Exercise aim: Figure out how many lines in these records contain "Information". Only the number belongs in the reply.
• • • • • • •
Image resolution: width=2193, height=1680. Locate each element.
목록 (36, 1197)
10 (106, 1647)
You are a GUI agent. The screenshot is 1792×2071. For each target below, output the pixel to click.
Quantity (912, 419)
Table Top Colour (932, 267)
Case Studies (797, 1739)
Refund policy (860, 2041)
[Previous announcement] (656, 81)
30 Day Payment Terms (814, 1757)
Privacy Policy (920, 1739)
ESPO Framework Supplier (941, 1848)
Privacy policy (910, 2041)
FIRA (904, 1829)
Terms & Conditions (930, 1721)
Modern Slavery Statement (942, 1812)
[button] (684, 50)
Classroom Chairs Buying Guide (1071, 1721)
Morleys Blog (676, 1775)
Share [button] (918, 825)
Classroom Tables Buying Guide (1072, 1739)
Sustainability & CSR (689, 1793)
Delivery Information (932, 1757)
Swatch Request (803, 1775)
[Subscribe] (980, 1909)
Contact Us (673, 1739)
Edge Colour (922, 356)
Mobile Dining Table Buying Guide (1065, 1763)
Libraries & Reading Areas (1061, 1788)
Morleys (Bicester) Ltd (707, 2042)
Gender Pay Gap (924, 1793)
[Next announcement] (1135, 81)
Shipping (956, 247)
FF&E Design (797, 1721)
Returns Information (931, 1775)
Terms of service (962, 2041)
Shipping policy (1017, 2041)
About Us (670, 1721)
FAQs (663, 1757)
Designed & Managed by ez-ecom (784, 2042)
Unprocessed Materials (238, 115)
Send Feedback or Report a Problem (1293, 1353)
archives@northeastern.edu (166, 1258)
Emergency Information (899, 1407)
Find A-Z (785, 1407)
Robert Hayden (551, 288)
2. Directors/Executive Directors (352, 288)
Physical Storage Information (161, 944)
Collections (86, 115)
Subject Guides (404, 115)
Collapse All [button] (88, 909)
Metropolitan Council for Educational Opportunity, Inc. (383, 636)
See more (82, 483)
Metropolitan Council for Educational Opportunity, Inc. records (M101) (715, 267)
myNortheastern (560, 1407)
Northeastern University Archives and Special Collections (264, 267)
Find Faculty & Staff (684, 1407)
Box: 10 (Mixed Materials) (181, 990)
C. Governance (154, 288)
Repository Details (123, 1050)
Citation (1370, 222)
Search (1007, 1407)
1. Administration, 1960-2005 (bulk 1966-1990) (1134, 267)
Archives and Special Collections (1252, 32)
• • • • • • •
Solution to this task: 4